Buffer Monitor Tool at Design Ready Controls

Process Status and Product Flow

Tasks, Buffer and Flow

In production line manufacturing, each step takes time. Some take longer because of things like labor-intensive detail work or inspection requirements. Anticipating task times and buffers accurately helps us plan for efficient, effective production. The term “buffer” or “buffer zone” is essentially the work you have in between work centers.

Production supervisors need to know where control panels are at any given moment. On our production floor we always want to have an amount of work in between each work center (the buffer or buffer zone), so no work center needs to wait for previous work centers to be done, for them to have work. However, we also do not want too much work sitting in a spot either. To track this our software team created an application called the Buffer Monitor. The buffer monitor helps production supervisors or anyone else quickly look at the entire plant level – with quick color identification. It will let them know if one of the buffers are no longer within the boundaries for the minimum and maximum, we have set.

How It Started

One of our engineers and a production supervisor had requested the ability to track panel status and buffers for each production line. A member of our software team created a prototype using PHP, a server-side scripting language, to see if it was what they were looking for. Everyone liked it.
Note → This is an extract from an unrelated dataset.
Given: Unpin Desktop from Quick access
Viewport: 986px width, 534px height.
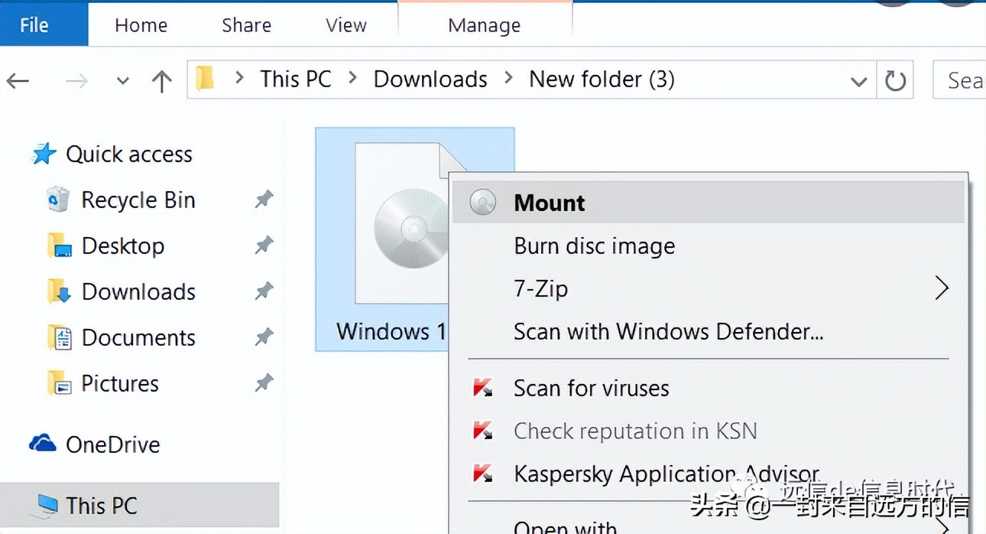Looking at the screenshot, I should click(x=263, y=246).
From there we started filling it out with logic and gathering data from M1, our ERP system. It has been reworked with new feature requests such as notifications when a buffer hits a critical threshold, and views of panels that have incomplete Engineering In-Process Change (IPC) requests.

How It Evolved

This proprietary tool has been in development since 2016. The first version pulled data from M1 when an employee clocked in or signed into a job. Because people were inconsistent in the way they used the clock-in system, beginning stages of development had unreliable data. And because the tool was new, not many people had made a habit of using it yet. The next iteration relied on manual data input, which we quickly found was tedious and too much work.

How We Use It

The Buffer Monitor provides visibility to all production lines and their buffer zones. A supervisor on the production floor can categorize the data within the program to see specific lines and identify where flow is reduced. In lets them focus on a specific area and make fact-based decisions to shift employees and product to help ensure a smooth production flow.

Photo of the buffer monitor

What’s Next

We are still developing out requests from the latest iteration, and once these are completed these features will be “self-sufficient” meaning, the notifications will be sent out via Microsoft Teams or email automatically. The future state of monitoring and displaying is projecting this onto TV monitors around the production floor. This would be a benefit to knowing how production is doing by giving a live snapshot of were the product is.

Who Else Can Use It?

To implement a buffer monitor, you need to identify what you want it to do and have an idea of how it should look. For us, it originated in the engineering department. Through collaboration, engineering and our senior software developer were able to format the data in a usable way. The software engineering team could then put it all together in a presentable system.

Some ERP systems already have metrics and functions that can provide most of these functions. If that’s the case, your software development team may not need to be as deeply involved. You might just need someone who is familiar with your ERP system.

The Design Ready Controls Buffer Monitor provides a great visualization of product flow and any potential gaps. A system like this can benefit anyone who has a production line and product flow with work stations that depend on each other.